Thriving is the operative metric for humanity. To thrive suggests an underlying health and reassurance that simply doesn’t exist without planning and accountability. As long as business moguls wince and cringe at the idea of putting money into the system they endlessly exploit, neither can thrive. Superficially you’ll hear boasting of stock prices or lines around the block, but in the real world it’s a brain and spirit suck to a suicidal degree.

Am I the same person who can run up and down theater rows for an entire usher shift? Can I spend 6 months with one other person showing up every day to sell coffee and then almost every night to flip burgers? Will I cobble together thousands of sources into something actionable and coherent and not just an opaque mess of “data?” Will I ever find myself in a position that affords people license to dream and experiment in a way not unlike a compelling movie? As far as my conception of myself is concerned, that’s what it is to thrive. Byron adopts charges not to just power trip and tell them what to do. It’s the ability to wake them up to an instilled mindset about their capacity and worth that’s only handed down in a corrupted form from the wealthy and reinforced by the poor.

I can’t get over the idea that with better collaboration or group discussion, real or big things could have been moving already. Nobody wants to take risks. Better, nobody recognizes the true degree of the risks they’re taking already. I don’t want to see another market crash and half my friends end up jobless. I don’t want to see the health effects of demoralizing work and strained relationships. I don’t want to see every wildest dream and necessary struggle to get us to a place that’s safe and sustainable be subsumed by insecure nihilism masquerading as strength and maturity. And who cares about my voice that can’t be heard or that that’s all I believe is in store? Strike that, the smartest people in the room who track and speak on these things routinely can elaborate on why that’s in store.

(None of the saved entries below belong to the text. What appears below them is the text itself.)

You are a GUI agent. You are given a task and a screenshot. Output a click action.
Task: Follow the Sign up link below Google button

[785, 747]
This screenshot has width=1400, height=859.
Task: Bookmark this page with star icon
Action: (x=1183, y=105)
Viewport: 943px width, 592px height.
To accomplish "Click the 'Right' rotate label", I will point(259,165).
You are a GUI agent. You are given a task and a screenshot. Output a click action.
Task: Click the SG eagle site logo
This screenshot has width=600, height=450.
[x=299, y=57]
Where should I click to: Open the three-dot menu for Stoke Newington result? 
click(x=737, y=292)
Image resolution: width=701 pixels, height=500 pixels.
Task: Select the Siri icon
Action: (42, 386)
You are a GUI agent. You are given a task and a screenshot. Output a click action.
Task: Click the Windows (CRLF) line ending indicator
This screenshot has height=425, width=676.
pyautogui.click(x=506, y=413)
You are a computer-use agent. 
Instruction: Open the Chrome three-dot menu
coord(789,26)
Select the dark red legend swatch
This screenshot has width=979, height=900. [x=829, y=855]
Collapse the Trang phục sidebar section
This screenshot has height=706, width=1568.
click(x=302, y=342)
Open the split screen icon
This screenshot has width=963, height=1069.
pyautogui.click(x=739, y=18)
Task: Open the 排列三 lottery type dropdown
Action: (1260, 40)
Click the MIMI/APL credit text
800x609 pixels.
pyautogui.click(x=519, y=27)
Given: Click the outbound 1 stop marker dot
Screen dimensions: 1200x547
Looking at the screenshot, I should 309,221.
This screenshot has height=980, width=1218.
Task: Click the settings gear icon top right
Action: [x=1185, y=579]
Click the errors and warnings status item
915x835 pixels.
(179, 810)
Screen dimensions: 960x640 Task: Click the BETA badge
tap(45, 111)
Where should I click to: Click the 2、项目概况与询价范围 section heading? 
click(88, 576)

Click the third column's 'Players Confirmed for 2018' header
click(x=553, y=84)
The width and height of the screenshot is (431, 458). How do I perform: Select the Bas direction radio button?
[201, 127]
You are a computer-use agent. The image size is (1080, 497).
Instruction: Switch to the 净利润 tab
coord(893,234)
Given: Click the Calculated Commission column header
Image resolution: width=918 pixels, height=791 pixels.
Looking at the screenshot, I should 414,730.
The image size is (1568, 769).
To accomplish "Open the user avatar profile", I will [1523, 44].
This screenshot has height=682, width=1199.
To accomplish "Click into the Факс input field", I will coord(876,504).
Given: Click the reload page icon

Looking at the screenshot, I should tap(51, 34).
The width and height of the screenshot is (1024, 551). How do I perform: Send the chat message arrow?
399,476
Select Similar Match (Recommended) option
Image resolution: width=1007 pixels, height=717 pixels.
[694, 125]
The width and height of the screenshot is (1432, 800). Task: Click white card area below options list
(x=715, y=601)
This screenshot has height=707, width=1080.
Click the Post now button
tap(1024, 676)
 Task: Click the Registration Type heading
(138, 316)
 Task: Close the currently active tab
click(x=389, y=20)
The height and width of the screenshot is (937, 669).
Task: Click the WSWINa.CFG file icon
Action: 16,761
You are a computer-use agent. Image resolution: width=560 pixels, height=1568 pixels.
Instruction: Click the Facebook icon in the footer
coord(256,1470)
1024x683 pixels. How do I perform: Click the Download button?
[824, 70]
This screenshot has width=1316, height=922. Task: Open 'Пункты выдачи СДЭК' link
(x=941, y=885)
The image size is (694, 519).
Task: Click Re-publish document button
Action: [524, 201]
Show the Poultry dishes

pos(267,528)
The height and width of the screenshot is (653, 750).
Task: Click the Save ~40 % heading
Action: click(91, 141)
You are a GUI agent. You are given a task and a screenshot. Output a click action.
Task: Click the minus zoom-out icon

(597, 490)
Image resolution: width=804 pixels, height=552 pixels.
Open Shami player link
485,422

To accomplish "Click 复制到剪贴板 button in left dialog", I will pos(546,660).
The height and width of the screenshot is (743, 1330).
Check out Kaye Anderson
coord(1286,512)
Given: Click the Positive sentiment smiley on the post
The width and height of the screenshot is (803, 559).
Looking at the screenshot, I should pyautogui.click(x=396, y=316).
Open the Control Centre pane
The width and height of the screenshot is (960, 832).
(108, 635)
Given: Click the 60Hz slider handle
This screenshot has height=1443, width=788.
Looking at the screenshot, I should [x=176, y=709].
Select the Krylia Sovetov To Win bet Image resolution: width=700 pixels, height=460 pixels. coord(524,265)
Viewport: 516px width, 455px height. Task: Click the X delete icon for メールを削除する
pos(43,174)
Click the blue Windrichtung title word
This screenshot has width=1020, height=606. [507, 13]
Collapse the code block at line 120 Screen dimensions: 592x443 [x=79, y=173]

I get so conflicted when I read entrepreneur forums that have some millionaire talk about what they managed to pull off in 2 years “with a few hundred to bootstrap myself initially.” No matter how pretty the post looks or details they fill in, success like that is contingent on so much more than working your ass off. Every trip you take across town is gas money. Every friend you nonchalantly asked for help someone else may not have. The “niche” you carved out wasn’t niche and you didn’t carve, you just had access. It’s not even enough for me “just have land” as I’ve been on the phone with every organization remotely related to farming trying to identify and stockpile people who’d know what to do in an instant. If things ever worked as straightforwardly as success stories proclaim, theirs wouldn’t be the 1 post in several hundred or thousand that gets so much attention. If I ever get to a point of lofty comfort and ignorant proclamations, see my writing history about how many shitty desperate and confused days my success really cost.

Sorry if this didn’t amount to much. I don’t really know what I should be doing. I’ve made the calls. I’ve got another screening lined up. I don’t have anywhere to be that isn’t going to just be a rather pointless waste of money. If I could escape this moment, I would.